The world is in the midst of an oil glut. In the last year, oil prices bottomed out before rising modestly. A NASA study just offered the news that a massive ice shelf in Antarctica, half the size of Rhode Island, will disintegrate by 2020, and not so long ago Science magazine reported that the melting of that region’s ice sheets is proceeding far faster than expected. Sayonara, Miami Beach! All of this, of course, is happening thanks to the burning of fossil fuels. In March, the Obama administration responded to such a world by preparing the way for a rather familiar future. It lifted a ban on drilling for oil and gas off the U.S. southern Atlantic coast, opening those waters and their untapped four billion barrels of oil and 37 trillion cubic feet of gas to future drilling. Then, less than two weeks ago, the Interior Department green-lighted Shell Oil, a company with a memorably bleak record of exploration and disaster in the Arctic, to launch this country into a drill-baby-drill future in northern waters.
If Shell gets all its other permits in place, it will begin drilling this summer in the Chukchi Sea off the Alaskan coast. This will happen under what might be some of the worst weather conditions on the planet in an area “prone to hurricane-force storms, 20-foot swells, pervasive sea ice, [and] frigid temperatures.” We’re talking, of course, about another four billion barrels of potentially exploitable oil just in that region, which is also a sanctuary for whales, polar bears, and other species that have no vote in this matter.

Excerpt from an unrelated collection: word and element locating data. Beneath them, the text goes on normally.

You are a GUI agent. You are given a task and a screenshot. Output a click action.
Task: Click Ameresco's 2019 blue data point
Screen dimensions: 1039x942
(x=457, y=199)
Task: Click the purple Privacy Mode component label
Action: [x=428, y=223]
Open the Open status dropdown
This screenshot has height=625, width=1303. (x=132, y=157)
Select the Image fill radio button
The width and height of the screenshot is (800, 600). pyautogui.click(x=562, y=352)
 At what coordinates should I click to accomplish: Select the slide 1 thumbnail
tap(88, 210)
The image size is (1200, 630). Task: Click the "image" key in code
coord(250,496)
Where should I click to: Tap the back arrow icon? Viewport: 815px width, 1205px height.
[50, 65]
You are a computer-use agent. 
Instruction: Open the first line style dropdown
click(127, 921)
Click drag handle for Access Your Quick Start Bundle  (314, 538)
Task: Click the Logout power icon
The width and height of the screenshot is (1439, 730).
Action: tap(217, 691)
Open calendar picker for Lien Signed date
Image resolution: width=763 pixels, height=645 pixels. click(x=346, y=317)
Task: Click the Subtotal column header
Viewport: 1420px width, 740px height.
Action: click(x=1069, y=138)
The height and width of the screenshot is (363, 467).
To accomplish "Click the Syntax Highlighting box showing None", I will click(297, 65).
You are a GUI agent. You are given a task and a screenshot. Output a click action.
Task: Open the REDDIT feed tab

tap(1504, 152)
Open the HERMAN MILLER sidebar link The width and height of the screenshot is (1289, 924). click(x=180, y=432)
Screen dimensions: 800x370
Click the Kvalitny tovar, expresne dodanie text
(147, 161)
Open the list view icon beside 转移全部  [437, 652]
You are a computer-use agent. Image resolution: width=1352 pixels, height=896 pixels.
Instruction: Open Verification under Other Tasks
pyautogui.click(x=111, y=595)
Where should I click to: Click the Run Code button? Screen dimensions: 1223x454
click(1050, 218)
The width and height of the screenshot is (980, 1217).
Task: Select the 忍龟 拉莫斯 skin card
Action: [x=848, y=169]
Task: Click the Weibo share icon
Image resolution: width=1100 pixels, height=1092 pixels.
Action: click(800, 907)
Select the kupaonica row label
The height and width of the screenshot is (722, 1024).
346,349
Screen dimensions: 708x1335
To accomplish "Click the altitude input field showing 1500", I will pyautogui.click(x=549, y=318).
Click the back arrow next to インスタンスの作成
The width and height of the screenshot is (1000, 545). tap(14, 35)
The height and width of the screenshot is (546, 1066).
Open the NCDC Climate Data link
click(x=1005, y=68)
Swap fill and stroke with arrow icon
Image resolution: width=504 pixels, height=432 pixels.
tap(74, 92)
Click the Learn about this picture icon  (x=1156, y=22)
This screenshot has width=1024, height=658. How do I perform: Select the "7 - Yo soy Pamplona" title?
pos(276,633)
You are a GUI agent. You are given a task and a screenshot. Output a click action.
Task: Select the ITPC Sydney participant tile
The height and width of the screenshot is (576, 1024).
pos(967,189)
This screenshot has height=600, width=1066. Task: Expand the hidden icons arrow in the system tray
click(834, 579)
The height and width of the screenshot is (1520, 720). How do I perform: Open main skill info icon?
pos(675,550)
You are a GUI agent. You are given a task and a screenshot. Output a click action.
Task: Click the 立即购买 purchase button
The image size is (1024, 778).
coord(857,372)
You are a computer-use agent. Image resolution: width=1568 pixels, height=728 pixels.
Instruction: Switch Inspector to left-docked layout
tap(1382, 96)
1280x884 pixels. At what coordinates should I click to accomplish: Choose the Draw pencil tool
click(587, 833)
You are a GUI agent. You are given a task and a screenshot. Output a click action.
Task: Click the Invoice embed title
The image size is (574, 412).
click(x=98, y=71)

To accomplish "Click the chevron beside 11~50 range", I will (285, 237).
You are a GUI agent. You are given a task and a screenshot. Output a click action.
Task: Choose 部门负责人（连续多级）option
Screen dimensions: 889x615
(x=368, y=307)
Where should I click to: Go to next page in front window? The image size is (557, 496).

Subhankar Banerjee put the environmental problem in a nutshell (or perhaps an ice cube) at this site back in March in a piece aptly titled “Arctic Nightmares.” Of the dangers of letting Shell loose in those waters, he wrote, “Just think of the way the blowout of one drilling platform, BP’s Deepwater Horizon, devastated the Gulf of Mexico. Now, imagine the same thing happening without any clean-up help in sight.” Keep in mind that this sort of far north drilling can only go on because the past drilling and burning of fossil fuels has helped melt Arctic sea ice and open up its potentially vast energy reserves to exploitation. It’s a little like watching the proverbial snake eat its tail.
So, thanks to our environmental president, things look bad off Alaska. And as TomDispatch regular Dahr Jamail reports, in June they’re about to get significantly worse. The U.S. Navy is arriving in the Gulf of Alaska big time — and we’re not talking about the cavalry riding to the rescue here. In waters that are starting to seem like Grand Central Station, that service is planning to launch massive war games with a new set of potentially deleterious effects on those seas and what lives in them. But let Jamail explain. Note that this is a joint project of TomDispatch and Truthout, the invaluable website where he now works. Tom Engelhardt
Destroying what remains
How the U.S. Navy plans to war game the Arctic
By Dahr Jamail
I lived in Anchorage for 10 years and spent much of that time climbing in and on the spine of the state, the Alaska Range. Three times I stood atop the mountain the Athabaskans call Denali, “the great one.” During that decade, I mountaineered for more than half a year on that magnificent state’s highest peaks. It was there that I took in my own insignificance while living amid rock and ice, sleeping atop glaciers that creaked and moaned as they slowly ground their way toward lower elevations.
Alaska contains the largest coastal mountain range in the world and the highest peak in North America. It has more coastline than the entire contiguous 48 states combined and is big enough to hold the state of Texas two and a half times over. It has the largest population of bald eagles in the country. It has 430 kinds of birds along with the brown bear, the largest carnivorous land mammal in the world, and other species ranging from the pygmy shrew that weighs less than a penny to gray whales that come in at 45 tons. Species that are classified as “endangered” in other places are often found in abundance in Alaska.
Now, a dozen years after I left my home state and landed in Baghdad to begin life as a journalist and nine years after definitively abandoning Alaska, I find myself back. I wish it was to climb another mountain, but this time, unfortunately, it’s because I seem increasingly incapable of escaping the long and destructive reach of the U.S. military.